(Beginning of RECORDS FOR THE EXERCISE)

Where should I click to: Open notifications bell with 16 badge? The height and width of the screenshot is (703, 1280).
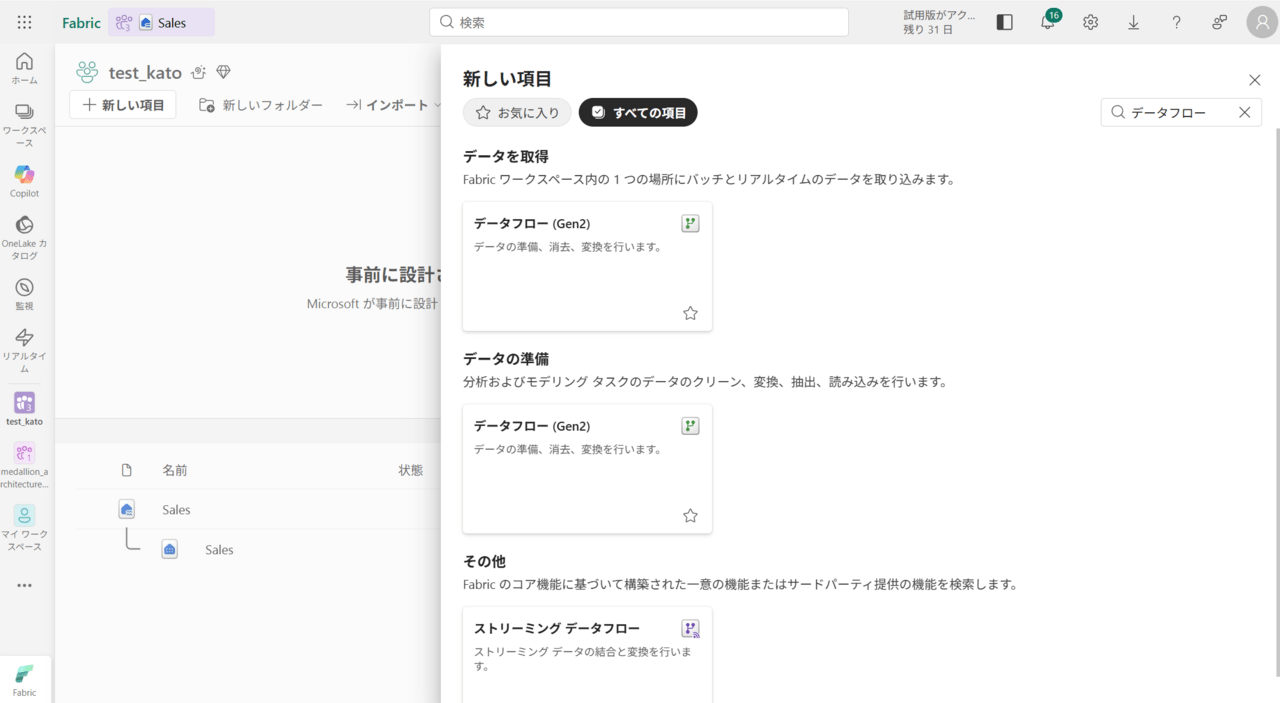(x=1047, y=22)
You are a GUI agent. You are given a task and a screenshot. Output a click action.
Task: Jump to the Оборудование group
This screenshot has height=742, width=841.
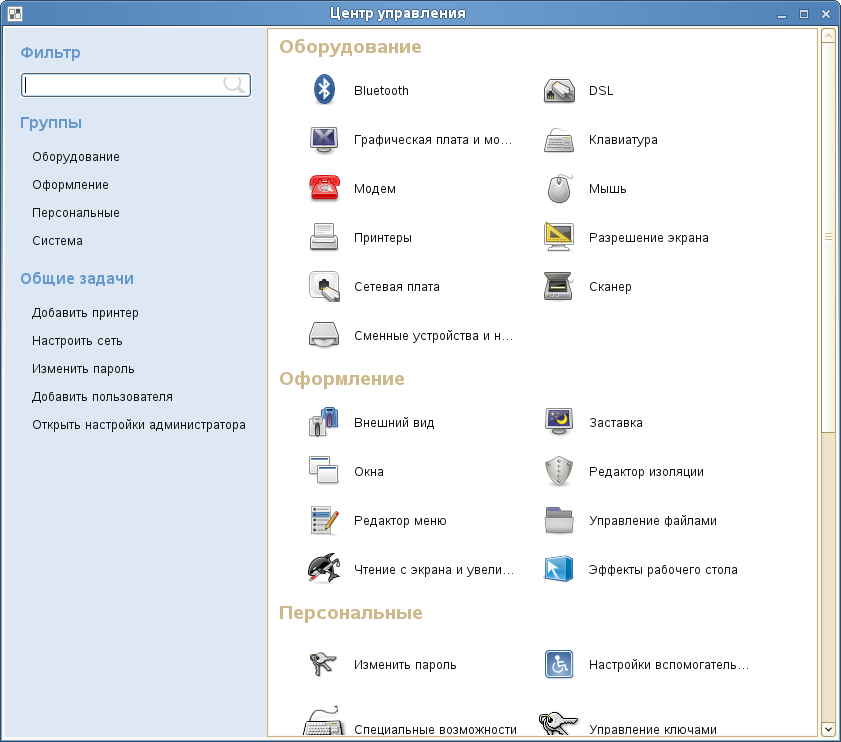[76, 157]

(End of RECORDS FOR THE EXERCISE)

Without any pictures, output the entries above exactly as they appear.

Where should I click to: Open notifications bell with 16 badge? The height and width of the screenshot is (703, 1280).
(x=1047, y=22)
You are a GUI agent. You are given a task and a screenshot. Output a click action.
Task: Jump to the Оборудование group
This screenshot has height=742, width=841.
[76, 157]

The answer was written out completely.